Sigo na busca, uma procura, de um “olhar” pós coquetel para as artes cênicas, onde a arte confronte as pestes sociais. Talvez eu tenha me contaminado demais das ideias do Artaud ao pensar o teatro como peste, talvez eu seja um tanto romântico e não consiga me distanciar das redes que me mantém vivo, para além dos remédios. Mas o olhar pós coquetel que procuro, é um olhar que diz sobre redes, emaranhados, tramas, fios sob e sobre fios interligados, fiapos presos entre os dentes, interconexões, cruzamentos, por vezes em pontos comuns, paralelos ou díspares. Um olhar que apaga o mundo já narrado, as “verdades ditas”, um olhar para o FIM DO COMEÇO DO MUNDO, o caroço dessa pesquisa, que modifica e reconfigura, inclusive trazendo à tona moldes de construção histórica “oficiais” que não me contemplam, mas subsistem outras noções. Digo subsistem, porque não são novidades, mas foram borradas no ocidente, acredito que o engajamento criativo e a união de semelhantes pelo afeto e pela identificação com as questões sociais que nos circundam historicamente são chave de reconexão para a cura.

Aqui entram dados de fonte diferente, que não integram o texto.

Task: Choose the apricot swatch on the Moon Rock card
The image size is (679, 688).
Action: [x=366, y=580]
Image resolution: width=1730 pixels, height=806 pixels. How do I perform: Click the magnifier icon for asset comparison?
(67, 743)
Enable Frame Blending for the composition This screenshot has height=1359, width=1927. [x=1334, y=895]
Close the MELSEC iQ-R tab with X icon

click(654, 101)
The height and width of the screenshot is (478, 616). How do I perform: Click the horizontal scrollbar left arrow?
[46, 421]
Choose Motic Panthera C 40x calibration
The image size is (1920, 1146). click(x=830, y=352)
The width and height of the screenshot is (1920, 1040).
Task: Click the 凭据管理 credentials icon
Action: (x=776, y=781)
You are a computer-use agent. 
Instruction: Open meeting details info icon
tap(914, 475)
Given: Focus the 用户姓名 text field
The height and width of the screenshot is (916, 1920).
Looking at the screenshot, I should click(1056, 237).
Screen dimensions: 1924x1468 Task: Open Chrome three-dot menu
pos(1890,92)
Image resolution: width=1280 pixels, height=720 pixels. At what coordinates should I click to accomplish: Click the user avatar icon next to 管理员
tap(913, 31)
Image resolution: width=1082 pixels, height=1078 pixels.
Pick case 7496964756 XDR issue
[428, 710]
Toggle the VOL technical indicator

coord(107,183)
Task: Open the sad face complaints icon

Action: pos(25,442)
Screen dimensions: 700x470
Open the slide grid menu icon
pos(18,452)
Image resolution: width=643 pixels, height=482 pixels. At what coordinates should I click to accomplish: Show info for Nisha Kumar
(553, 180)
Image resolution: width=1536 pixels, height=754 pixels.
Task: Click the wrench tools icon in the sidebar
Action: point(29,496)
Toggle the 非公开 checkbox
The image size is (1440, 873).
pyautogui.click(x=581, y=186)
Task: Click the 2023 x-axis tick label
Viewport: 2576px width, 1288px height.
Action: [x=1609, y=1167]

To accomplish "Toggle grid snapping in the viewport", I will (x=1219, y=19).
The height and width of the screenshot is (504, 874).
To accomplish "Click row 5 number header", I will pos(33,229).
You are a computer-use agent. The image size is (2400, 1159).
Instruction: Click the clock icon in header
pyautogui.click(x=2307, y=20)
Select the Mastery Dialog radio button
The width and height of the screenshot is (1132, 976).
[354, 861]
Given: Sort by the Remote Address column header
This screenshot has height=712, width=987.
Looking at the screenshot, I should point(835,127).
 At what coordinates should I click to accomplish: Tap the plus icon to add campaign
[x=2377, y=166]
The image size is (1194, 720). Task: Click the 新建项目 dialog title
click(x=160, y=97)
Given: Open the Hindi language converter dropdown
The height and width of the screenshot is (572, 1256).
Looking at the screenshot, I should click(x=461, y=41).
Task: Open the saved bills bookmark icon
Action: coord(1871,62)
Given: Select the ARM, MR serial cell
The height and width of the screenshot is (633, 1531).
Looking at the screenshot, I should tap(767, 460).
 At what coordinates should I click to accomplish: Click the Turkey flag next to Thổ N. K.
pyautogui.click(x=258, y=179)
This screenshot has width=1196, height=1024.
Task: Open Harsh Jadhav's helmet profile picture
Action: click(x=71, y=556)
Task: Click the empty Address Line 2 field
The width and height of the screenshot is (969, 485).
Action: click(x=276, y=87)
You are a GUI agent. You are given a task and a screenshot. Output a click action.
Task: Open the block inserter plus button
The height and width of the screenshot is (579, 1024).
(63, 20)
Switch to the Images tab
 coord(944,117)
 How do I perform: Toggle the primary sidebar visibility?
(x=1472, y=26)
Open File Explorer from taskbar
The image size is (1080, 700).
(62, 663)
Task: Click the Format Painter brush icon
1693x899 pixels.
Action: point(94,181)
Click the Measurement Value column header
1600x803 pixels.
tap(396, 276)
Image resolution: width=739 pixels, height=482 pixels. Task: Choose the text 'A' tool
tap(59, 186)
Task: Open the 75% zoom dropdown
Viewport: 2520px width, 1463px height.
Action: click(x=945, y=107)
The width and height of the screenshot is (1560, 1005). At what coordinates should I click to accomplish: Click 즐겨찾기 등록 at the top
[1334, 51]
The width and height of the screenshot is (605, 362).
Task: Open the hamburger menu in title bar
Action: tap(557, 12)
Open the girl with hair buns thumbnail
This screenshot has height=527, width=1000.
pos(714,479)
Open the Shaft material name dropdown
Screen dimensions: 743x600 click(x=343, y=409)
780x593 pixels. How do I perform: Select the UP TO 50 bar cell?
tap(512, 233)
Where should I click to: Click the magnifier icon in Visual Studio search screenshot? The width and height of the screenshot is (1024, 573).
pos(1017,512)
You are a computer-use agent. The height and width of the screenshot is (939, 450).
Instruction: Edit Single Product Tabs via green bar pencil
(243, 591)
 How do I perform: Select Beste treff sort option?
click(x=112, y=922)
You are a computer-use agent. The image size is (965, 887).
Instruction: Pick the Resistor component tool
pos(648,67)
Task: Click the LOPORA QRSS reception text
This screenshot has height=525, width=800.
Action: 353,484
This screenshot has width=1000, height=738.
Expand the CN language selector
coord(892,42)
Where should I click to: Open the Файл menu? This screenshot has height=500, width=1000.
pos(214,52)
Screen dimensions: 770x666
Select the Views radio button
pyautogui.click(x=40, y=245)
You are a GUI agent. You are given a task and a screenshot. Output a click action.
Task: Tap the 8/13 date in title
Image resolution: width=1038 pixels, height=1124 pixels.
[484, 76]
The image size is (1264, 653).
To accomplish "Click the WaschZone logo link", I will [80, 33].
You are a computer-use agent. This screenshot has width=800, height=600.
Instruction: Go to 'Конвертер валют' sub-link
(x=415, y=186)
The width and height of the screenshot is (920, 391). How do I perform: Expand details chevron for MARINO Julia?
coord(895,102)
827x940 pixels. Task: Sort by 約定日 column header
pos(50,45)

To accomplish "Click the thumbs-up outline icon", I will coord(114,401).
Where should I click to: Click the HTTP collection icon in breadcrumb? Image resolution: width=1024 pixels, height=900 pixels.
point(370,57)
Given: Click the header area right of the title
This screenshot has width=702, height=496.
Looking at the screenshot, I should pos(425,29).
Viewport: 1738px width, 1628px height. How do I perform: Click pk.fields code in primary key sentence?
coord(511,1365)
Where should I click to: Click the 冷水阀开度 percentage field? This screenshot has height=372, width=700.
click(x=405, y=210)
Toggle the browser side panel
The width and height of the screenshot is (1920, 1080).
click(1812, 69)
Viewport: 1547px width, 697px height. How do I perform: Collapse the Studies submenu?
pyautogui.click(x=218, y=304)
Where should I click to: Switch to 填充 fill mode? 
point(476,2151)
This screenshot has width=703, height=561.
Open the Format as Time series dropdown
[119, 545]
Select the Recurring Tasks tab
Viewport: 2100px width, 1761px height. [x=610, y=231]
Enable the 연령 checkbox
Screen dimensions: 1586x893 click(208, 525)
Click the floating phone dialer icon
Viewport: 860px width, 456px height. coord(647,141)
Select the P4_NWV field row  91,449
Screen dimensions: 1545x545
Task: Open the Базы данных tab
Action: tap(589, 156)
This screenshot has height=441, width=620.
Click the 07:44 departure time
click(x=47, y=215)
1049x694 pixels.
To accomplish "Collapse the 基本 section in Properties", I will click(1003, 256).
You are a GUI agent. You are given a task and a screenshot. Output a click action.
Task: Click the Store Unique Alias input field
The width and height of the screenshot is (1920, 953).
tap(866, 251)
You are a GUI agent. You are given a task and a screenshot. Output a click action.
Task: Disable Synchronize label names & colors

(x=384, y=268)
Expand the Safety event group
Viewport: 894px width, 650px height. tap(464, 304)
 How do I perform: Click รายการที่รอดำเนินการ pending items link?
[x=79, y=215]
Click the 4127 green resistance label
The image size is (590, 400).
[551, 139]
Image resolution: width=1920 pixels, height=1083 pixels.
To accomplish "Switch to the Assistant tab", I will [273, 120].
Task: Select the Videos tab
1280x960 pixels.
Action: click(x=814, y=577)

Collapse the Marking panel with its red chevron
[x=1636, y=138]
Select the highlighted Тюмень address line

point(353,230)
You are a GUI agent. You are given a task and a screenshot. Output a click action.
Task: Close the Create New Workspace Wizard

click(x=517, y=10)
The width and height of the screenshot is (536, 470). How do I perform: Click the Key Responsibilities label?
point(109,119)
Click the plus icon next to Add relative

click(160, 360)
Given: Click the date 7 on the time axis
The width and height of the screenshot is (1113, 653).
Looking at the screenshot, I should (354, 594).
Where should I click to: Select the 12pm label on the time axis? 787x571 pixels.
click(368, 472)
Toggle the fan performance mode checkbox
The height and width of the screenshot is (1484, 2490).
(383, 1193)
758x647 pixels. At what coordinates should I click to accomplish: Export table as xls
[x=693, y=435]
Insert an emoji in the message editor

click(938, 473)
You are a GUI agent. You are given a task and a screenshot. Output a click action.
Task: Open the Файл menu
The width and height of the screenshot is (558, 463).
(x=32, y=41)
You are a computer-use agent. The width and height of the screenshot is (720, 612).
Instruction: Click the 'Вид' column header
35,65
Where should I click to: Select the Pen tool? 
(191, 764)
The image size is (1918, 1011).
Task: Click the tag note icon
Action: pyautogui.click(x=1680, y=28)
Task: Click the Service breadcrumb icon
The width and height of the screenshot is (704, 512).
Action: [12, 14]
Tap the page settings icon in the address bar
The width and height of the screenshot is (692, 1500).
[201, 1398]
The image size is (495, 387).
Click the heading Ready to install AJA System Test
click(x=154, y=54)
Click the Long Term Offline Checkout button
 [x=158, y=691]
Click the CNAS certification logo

Não deveríamos negar a possibilidade dessa chave ser usada pela arte, para nos abrir as portas que levam inexoravelmente ao encontro. Pensar o contrário nos coloca numa neutralidade política como uma opção e isso me parece efeito de um fenômeno burguês que espera uma produção criativa sem desvios, sem rupturas com um sistema que e é reforçado pelo cis-tema de poder (econômico, histórico e social), um discurso de controle da arte que não atenda ao seu papel de rebeldia.